The Government has announced a raft of new measures in an attempt to provide much-needed homes in urban areas and on brownfield sites.
The housing secretary Robert Jenrick today said that the housing need formula would be updated to help councils build more family homes and make the most of vacant buildings and underused land to protect green spaces.
He also said the Government intends to revise the so-called ‘80/20 rule’ which guides how much funding is available to local areas to help build homes.
This will establish a new principle to ensure funding is not just concentrated in London and the South East.
‘This Government wants to build more homes as a matter of social justice, for intergenerational fairness and to create jobs for working people,’ said Mr Jenrick.
‘We are reforming our planning system to ensure it is simpler and more certain without compromising standards of design, quality and environmental protection.
‘The COVID-19 pandemic has accelerated and magnified patterns that already existed, creating a generational opportunity for the repurposing of offices and retail as housing and for urban renewal.
‘We want this to be an opportunity for a new trajectory for our major cities – one which helps to forge a new country beyond COVID – which is more beautiful, healthier, more prosperous, more neighbourly and where more people have the security and dignity of a home of their own.’

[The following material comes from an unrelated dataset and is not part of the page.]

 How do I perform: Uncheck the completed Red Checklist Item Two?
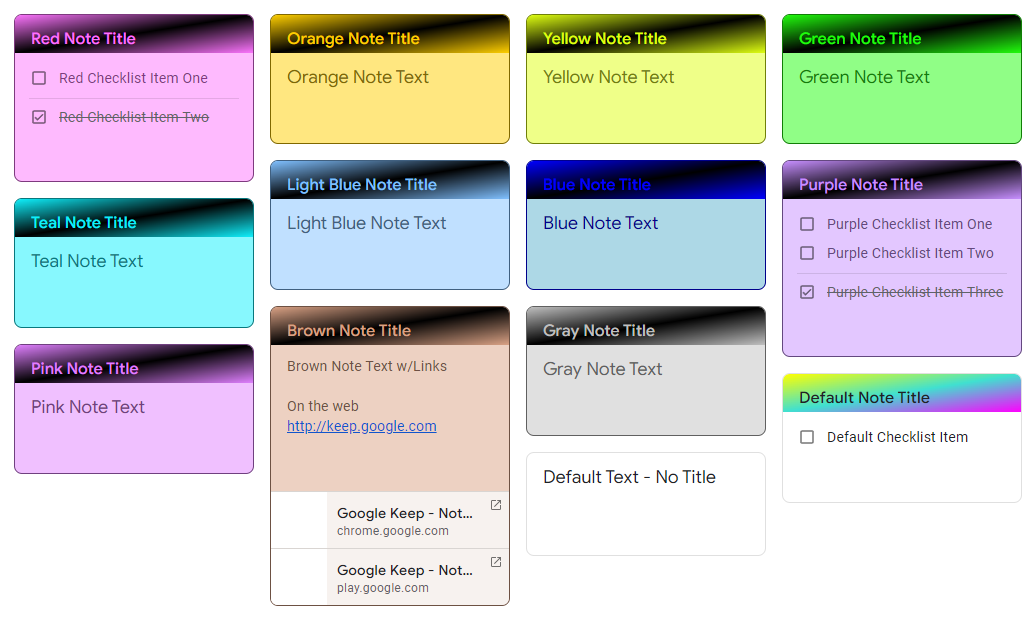(x=38, y=116)
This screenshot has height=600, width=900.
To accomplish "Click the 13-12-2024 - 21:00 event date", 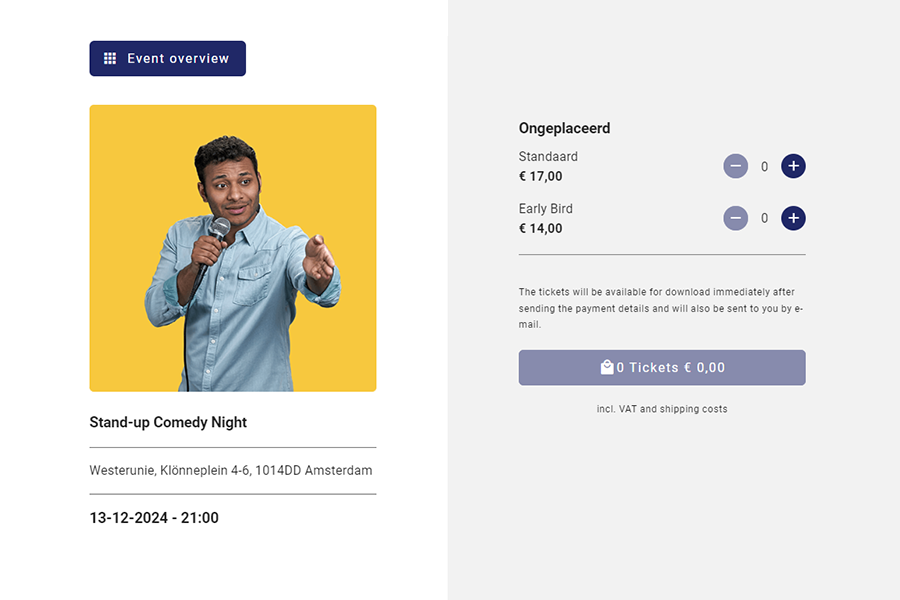I will pyautogui.click(x=154, y=518).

Mr Jenrick also announced that the Government is allocating more than £67m in funding to the West Midlands and Greater Manchester Mayoral Combined Authorities to help them deliver new homes on brownfield land.
He also said that in January the Government plans to launch a new £100m Brownfield Land Release fund to support brownfield development, estates regeneration, development on public sector land and self- and custom-build serviced plots in coming forward.